Vuselwa Mbofana, an isi Xhosa teacher by profession, has been a fulltime housewife since moving to Johannesburg from the Eastern Cape two years ago, with her husband Thabelo Mbofana and their three year old son, Mbali. They enrolled him into nursery school three months before Vuvu gave birth to Lorato, to ensure that he would be fairly adjusted before the baby arrived. This was necessary because they could not afford a nanny and Thabelo’s journalist job with Talk 702 often kept him on the road.

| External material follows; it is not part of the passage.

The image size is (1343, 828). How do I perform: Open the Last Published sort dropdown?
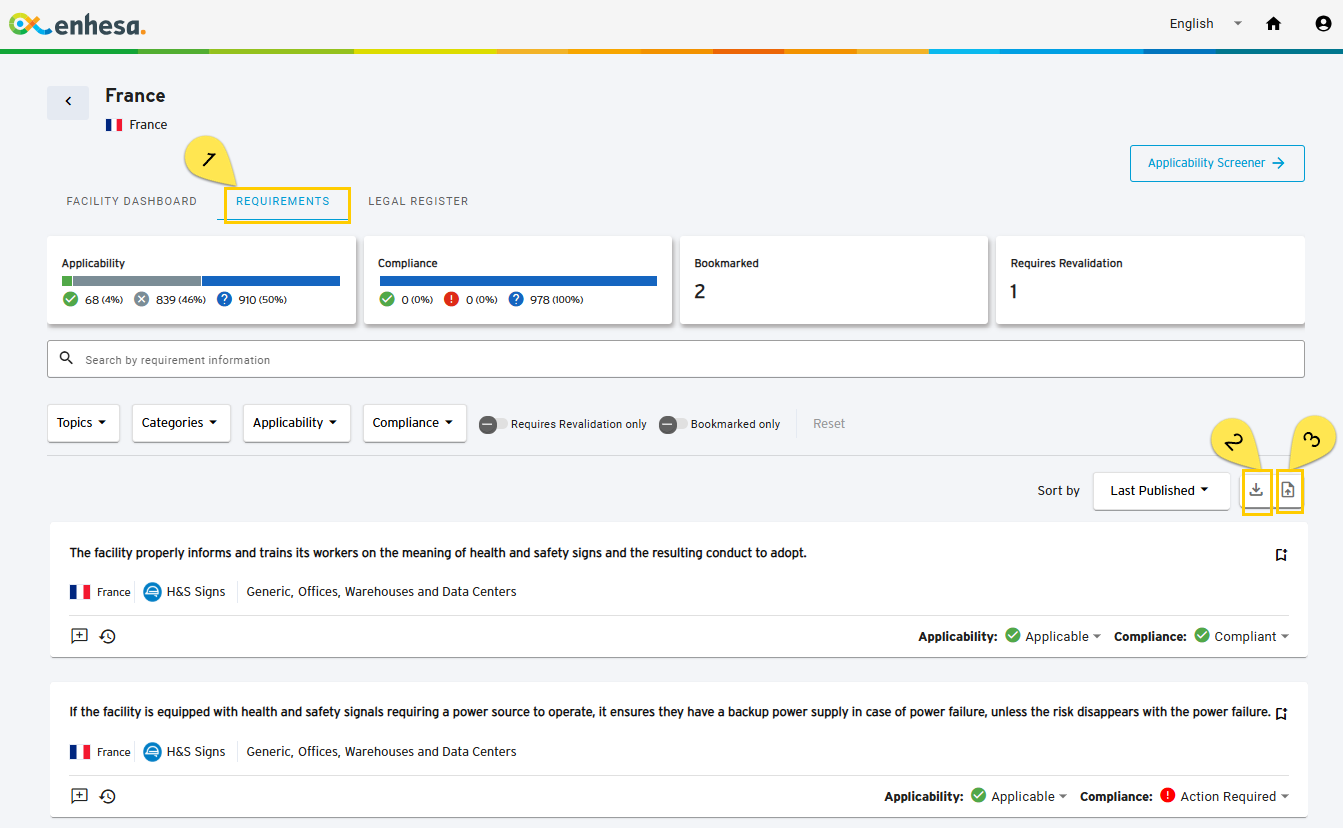(1161, 491)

Things seemed to be going alright two months into the family’s becoming a foursome. Grandmother Mbofana, had gone back to the Eastern Cape after helping them settle in during the first two weeks of Lorato’s birth. Mbali was adapting alright to the new addition, Vuvu’s vaginal stitches had healed and her body was recovered from the strain of pregnancy and delivery; Thabelo was helpful with the kids whenever he was home. Vuvu had more or less settled into a workable routine of attending to Lorato’s needs, household demands and Mbali schoolruns, even though she was always tuckered out by end of day and awake often at night. It was about a fortnight before Lorato turned three months when things plumetted. Lorato started crying inconsolably for hours on end at night, depriving everyone of sleep and consequently affecting everybody’s mood and energy for the day. Vuvu was hardest hit.
Still seated on the couch, she tiredly unlatches Lorato, places her on her left shoulder and rubs her back until she has burped and places her onto the other breast. Feeling guilty about the murderous thought that has just crossed her mind, her mind trails back to the conversation she had had earlier in the morning with Thabelo.

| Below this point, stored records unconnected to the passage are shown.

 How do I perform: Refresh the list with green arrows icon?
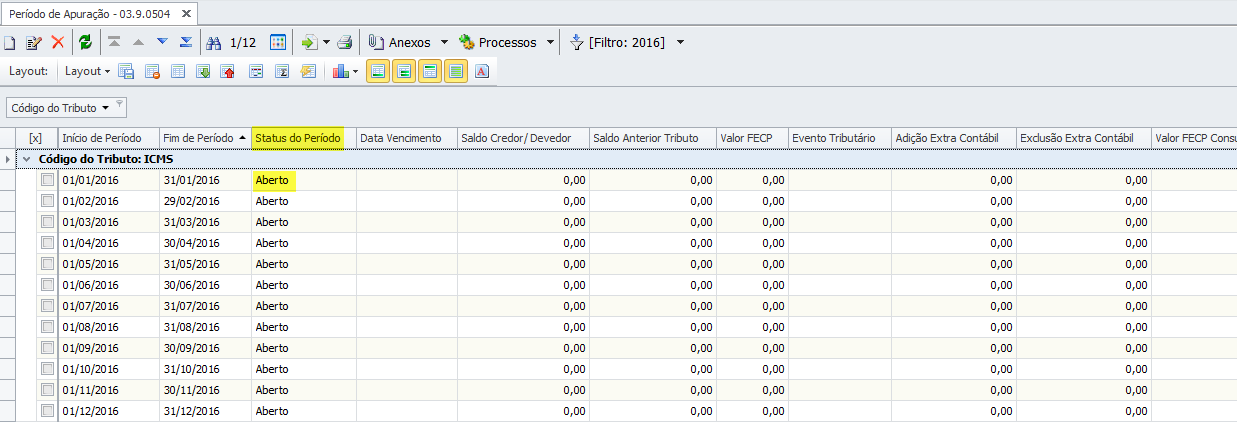tap(86, 43)
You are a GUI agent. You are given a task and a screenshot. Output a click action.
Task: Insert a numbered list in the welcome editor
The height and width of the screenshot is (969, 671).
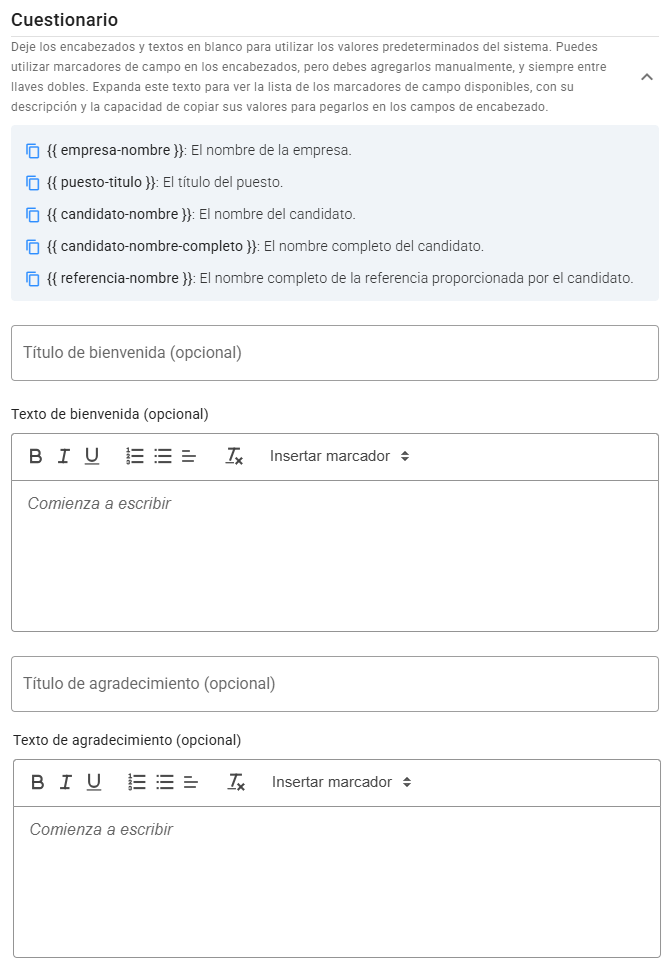[x=134, y=456]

‘Honey, what’s eating you up?’
‘How do you mean?’
‘I mean, you are not happy. I don’t remember the last time I saw you smiling.’
She looked down.
‘You now go about your daily tasks in a Zombie-like state and you are losing weight.’ He did not mention her visible unkemptness over the past month –or his sexually starved state.
‘Maybe, I’m just a little overwhelmed by Lorato’s crying.’
‘True, that is affecting all of us, even Mbali is now acting up. I think we should try and get you a part-time helper since I’m often away.’
‘You know we can’t afford one Thabelo. And uMama is not even a temporary option because of her demanding nursing duties at Aberdeen Hospital. I’ll be ok.’
‘I don’t know dear, you seem to be getting worse. I may need to take some of my annual leave days, then, to relieve you a bit. It’s November now and I have accumulated quite a few.’
She did not respond.
Vuvu became worse as the weeks rolled on, becoming more negligent with both Lorato and Mbali –never mind all her other responsibilities. Thabelo was forced to take all the annual leave days he had accumulated in order to hold fort before uMama ( mother in law) was allowed a two-week break from work to help out matters. Before returning to the Eastern Cape, uMama had ensured that Vuvu was religiously taking the anti-depressants prescribed to her on her first consulation at the local clinic, which uMama had accompanied her to, a day after her arrival. Vuvu would also be counselled once a week at the same clinic until she could cope on her own. These measures helped to bring things under control and relieved Vuvu of the burden of guilt; life for the Mbofanas gradually changed for the better. Lorato’s colicky state phased out when she was around six months but it took a few more months before Vuvu fully recovered her joy and energy for mothering their precious baby girl.
Post partum depression is a condition that affects about 15-20% of women after childbirth and can also affect women who have had a stillbirth or a miscarriage. It is different from the common baby blues that affect 80% of women within the first two weeks of delivery. It is a more serious condition, which normally sets in about three months after delivery and could be contributed to by hormones or stress. If not treated in time, it may recede into a more dangerous condition known as post partum psychosis, where a mother can become harmful to her baby, herself or those around her.
What is important –for a woman affected by postpartum depression –is to overcome the guilt of struggling to connect with her baby by opening up about what she is going through so as to get timely intervention before things turn for the worse.